Security


Terrorism: Iraq suspect arrested in northern Italy




Venice, 1 Oct. (AKI) - Italian police have arrested an Iraqi man on suspicion of plotting a terrorist attack on US military bases in Iraq. Saber Fadhi Hussien, was detained near Venice last Friday during an early morning raid, Carabinieri paramilitary police said.

Hussien, a former member of late Iraqi leader Saddam Hussein's disbanded Baath Party, is allegedly the head of an al-Qaeda cell. He was arrested at the airport as he was boarding a plane bound for Damascus, via the Romanian capital, Bucharest.

The cell was allegedly planning attacks using suicide bombers, anti-tank weapons and ultra-light helicopters, according to investigators. They said Hussien was intending to travel to Syria and meet a contact for al-Qaeda in Iraq.

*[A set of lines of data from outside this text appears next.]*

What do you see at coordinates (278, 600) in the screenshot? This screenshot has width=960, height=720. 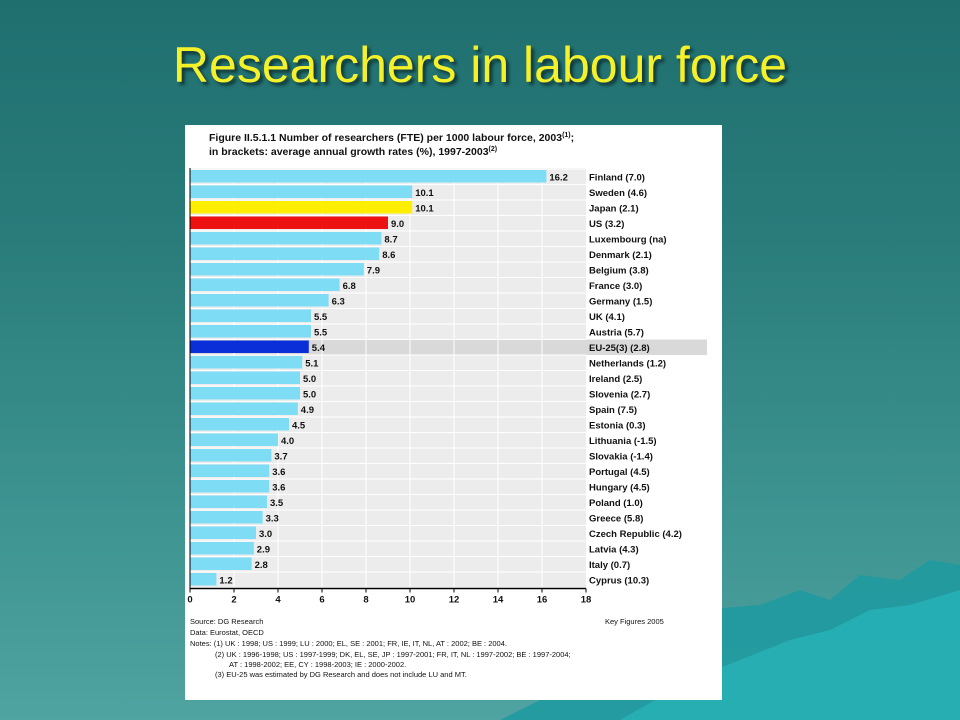 I see `x-tick-label: 4` at bounding box center [278, 600].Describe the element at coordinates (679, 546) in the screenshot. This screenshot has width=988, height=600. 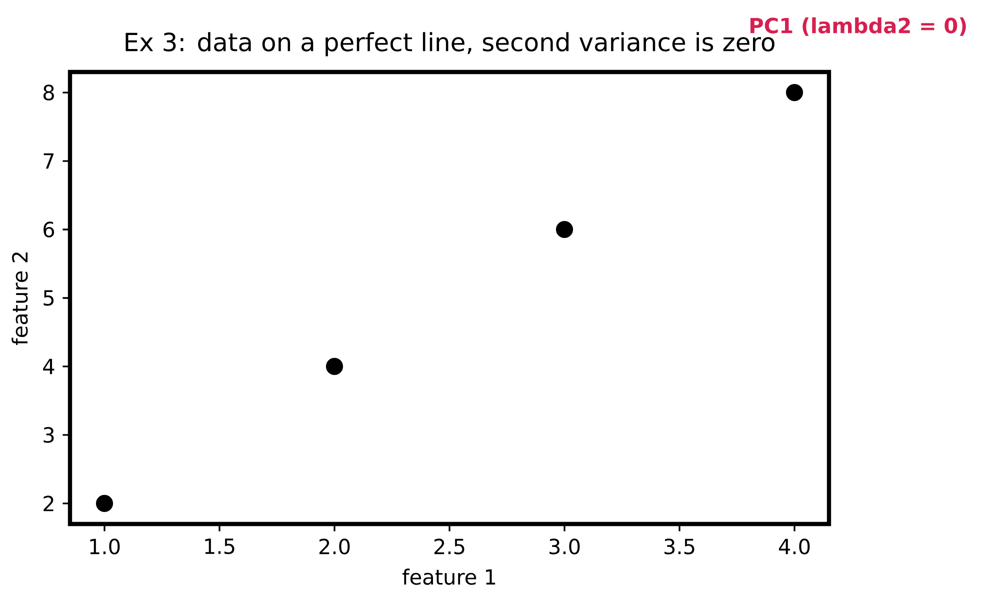
I see `x-tick-label: 3.5` at that location.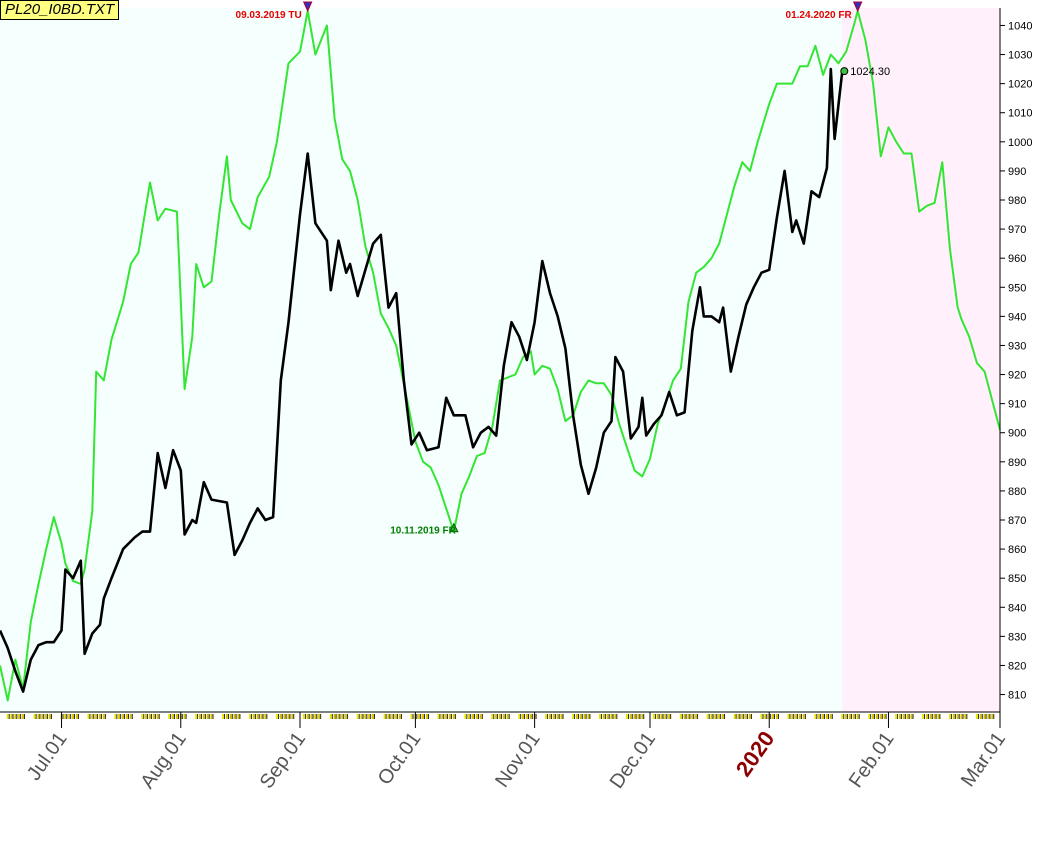 The image size is (1063, 849). I want to click on y-tick-label: 860, so click(1017, 550).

Police said he had been in touch with aides of the group's founder, the late Abu Musab al-Zarqawi, killed last year in Iraq by a US airstrike.

The ultra-light helicopters can fly low enough to avoid radar and could transport up to 250 kilogrammes of explosives. It is believed to be the first time terrorist groups in Iraq have considered using light aircraft to overcome the tight security surrounding international forces in the country.

Hussien was also alleged to be planning a strike against a Sunni tribe in western al-Anbar province because it has turned against al-Qaeda in Iraq.

Venice prosecutors have been probing Hussien since the end of 2006. He has an elegant apartment in the centre of Padua, where he and his family ran a pizza and kebab shop. He has lived in Italy for 25 years.

Prosecutors said Hussien had been providing logistical support for an al-Qaeda cell in Iraq for some time, sending around 4,200 euros a month to Iraq for the purchase of weapons and to recruit suicide bombers.

The mild-mannered soft-spoken Iraqi regularly attended Islamic centres in Padua and Venice. Evidence uncovered against him include tapped phone conversations and a photo found at his home showing Hussien posing between two armed Kalashnikov-touting militants apparently taken in the Syrian or Iraqi desert.

The judge who ordered Hussein's arrest also ordered searches of the homes of three other Iraqis in the Venice area. The searches turned up maps and other documents, but there was not enough evidence to arrest the three, police said.

The police searches also turned up the names of Hussien's contacts in Iraq, which they said would be relayed to Iraqi police and US authorities.